• **Problem description**
An unchanged copy of each entry below is needed; keep the pictures out of it.

(Collected data entries)
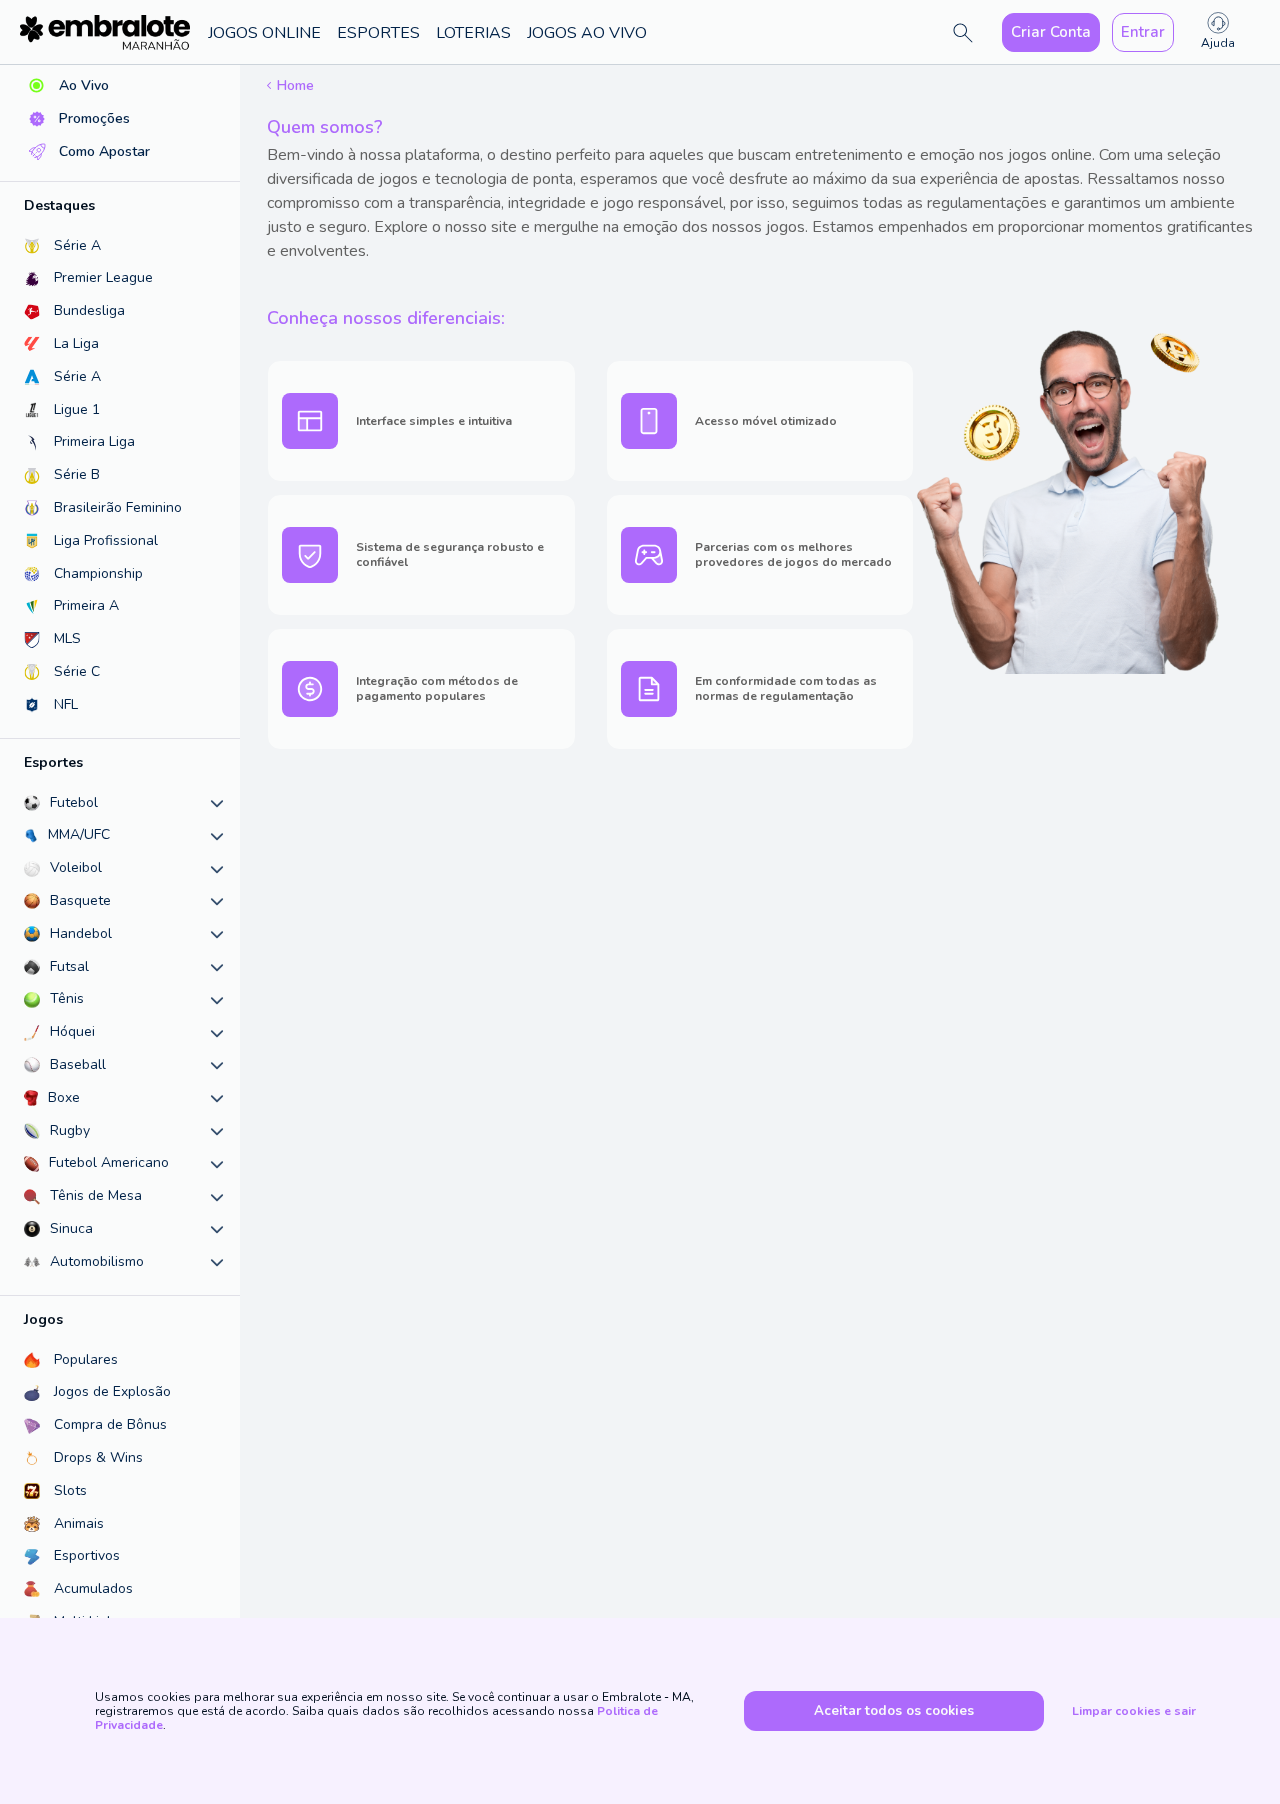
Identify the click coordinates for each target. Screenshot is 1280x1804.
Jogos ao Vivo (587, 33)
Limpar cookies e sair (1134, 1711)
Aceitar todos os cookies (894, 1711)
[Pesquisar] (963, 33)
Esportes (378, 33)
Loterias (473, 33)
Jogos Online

• **Your response**
Identify the click coordinates for each target. Screenshot is 1280x1804.
Jogos ao Vivo (587, 33)
Limpar cookies e sair (1134, 1711)
Aceitar todos os cookies (894, 1711)
[Pesquisar] (963, 33)
Esportes (378, 33)
Loterias (473, 33)
Jogos Online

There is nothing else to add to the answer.